> **Work instruction**
Only the lines holding "notifications" are wanted here; copy each from the listing.

> **Data supplied**

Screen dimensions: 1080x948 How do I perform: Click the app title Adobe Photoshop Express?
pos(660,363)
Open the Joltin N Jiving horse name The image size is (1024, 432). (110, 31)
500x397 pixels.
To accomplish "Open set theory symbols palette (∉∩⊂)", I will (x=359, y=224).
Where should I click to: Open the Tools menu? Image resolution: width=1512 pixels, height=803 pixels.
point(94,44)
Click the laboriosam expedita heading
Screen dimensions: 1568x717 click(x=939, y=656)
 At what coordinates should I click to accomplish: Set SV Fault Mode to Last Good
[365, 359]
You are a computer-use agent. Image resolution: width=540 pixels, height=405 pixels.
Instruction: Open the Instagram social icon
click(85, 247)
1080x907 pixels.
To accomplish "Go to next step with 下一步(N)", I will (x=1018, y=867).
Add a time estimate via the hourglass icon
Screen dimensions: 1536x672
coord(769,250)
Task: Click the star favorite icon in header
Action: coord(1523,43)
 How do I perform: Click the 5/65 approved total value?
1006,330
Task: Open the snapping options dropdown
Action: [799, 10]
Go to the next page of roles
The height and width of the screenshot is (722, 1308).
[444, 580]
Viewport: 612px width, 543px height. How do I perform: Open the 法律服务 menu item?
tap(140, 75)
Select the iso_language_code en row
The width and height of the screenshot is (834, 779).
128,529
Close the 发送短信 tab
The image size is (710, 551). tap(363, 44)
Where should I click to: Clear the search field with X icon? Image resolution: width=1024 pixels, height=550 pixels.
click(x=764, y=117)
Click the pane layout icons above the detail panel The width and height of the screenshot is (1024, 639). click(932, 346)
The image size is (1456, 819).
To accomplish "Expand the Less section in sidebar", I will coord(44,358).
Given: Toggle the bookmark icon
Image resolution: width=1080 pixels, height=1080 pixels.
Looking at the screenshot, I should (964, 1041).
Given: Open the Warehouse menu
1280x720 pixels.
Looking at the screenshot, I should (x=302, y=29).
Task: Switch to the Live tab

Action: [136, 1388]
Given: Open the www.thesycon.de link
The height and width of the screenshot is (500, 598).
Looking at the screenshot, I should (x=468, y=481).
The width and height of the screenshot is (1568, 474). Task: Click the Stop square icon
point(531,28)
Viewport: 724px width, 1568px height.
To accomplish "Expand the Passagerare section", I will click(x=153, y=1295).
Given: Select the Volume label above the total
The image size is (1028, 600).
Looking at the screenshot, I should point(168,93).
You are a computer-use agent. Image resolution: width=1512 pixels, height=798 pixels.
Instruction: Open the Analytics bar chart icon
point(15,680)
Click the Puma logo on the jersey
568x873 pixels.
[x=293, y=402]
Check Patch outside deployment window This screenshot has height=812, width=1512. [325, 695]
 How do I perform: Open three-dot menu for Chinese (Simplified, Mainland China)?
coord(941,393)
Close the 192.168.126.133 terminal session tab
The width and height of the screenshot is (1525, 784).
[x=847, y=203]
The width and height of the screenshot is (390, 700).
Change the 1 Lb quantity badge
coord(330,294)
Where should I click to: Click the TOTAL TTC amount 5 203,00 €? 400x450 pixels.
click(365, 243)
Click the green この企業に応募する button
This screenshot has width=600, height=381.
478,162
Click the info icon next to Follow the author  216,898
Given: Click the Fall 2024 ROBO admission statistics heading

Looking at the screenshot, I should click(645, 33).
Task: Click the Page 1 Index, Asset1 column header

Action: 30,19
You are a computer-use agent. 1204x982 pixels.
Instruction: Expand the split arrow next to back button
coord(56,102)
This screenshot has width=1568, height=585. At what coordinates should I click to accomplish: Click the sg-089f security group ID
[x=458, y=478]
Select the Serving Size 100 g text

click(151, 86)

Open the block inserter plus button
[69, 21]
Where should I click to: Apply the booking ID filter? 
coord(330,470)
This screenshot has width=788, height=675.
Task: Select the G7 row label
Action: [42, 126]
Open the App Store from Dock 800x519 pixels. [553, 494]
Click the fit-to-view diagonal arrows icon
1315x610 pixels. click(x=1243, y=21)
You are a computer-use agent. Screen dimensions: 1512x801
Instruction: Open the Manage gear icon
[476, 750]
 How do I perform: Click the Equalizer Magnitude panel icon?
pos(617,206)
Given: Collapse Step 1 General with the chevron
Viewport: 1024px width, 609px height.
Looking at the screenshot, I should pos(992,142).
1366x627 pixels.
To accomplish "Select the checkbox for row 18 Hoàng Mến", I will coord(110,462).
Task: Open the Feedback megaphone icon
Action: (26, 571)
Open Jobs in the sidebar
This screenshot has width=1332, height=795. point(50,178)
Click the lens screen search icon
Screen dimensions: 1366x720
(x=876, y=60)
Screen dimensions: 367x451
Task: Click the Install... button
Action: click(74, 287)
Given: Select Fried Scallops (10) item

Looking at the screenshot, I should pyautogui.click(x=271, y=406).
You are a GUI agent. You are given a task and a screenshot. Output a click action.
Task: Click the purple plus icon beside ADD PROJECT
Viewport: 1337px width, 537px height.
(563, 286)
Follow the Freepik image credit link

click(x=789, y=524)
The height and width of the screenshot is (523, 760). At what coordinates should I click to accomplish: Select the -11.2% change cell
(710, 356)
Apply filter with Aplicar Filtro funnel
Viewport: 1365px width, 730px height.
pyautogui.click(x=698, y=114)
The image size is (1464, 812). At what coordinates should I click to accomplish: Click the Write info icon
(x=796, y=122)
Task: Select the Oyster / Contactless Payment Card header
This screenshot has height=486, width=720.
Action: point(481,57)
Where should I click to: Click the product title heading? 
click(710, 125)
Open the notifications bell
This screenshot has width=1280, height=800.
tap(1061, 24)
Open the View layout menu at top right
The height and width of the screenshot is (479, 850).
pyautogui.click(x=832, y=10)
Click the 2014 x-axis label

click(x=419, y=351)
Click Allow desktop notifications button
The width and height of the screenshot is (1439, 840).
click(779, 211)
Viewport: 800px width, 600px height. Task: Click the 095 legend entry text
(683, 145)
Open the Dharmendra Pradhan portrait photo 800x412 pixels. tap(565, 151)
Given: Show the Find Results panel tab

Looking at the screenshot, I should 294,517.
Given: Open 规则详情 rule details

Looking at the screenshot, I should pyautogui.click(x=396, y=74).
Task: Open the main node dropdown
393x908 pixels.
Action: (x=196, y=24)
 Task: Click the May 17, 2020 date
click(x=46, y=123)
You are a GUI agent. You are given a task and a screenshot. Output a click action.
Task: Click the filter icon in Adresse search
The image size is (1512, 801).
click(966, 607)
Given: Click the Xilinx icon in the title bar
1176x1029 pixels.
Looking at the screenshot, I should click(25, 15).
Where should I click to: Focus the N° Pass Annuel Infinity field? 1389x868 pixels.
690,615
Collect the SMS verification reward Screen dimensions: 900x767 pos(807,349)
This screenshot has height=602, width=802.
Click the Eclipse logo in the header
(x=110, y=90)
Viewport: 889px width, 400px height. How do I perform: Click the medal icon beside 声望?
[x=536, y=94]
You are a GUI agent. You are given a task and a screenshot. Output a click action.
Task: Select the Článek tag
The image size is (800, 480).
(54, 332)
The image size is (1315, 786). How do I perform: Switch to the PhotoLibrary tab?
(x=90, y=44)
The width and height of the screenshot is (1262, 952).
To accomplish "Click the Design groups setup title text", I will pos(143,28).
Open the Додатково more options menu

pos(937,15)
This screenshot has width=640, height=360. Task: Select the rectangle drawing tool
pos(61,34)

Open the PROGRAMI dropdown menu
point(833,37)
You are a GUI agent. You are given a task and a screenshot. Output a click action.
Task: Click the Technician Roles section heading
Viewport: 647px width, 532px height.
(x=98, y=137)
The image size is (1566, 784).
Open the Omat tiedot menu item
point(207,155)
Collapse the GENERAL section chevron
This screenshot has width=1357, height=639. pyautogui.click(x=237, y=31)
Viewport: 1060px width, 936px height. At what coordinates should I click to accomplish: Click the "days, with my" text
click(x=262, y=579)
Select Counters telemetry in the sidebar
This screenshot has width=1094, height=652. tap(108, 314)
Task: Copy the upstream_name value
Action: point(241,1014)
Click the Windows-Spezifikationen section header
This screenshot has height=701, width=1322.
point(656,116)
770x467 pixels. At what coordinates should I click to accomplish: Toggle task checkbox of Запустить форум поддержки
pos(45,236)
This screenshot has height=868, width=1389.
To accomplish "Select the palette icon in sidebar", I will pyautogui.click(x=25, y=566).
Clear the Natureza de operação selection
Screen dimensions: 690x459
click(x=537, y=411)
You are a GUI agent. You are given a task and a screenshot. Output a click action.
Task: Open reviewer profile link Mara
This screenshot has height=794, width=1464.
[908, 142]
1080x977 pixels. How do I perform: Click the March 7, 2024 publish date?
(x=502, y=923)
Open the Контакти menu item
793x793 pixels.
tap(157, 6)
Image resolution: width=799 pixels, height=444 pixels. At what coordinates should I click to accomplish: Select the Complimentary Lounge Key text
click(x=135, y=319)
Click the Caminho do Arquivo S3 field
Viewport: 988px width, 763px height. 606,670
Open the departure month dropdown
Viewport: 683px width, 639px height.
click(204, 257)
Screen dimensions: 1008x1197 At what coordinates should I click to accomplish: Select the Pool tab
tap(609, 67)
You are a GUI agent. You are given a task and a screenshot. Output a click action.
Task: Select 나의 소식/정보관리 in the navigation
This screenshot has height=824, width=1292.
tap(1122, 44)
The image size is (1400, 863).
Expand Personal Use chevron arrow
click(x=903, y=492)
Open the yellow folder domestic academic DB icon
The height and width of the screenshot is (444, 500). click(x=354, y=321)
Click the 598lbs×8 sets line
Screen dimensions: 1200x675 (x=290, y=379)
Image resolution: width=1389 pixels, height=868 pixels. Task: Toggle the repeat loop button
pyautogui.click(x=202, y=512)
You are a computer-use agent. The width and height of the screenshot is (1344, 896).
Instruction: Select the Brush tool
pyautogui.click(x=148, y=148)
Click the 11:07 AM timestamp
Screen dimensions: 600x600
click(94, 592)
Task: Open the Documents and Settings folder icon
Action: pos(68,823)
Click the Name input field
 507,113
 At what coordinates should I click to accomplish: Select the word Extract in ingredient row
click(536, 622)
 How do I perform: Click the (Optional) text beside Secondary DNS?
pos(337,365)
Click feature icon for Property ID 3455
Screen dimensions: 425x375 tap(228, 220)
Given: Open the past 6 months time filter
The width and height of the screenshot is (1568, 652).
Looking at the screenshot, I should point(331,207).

> **Your response**
Open the notifications bell
Click Allow desktop notifications button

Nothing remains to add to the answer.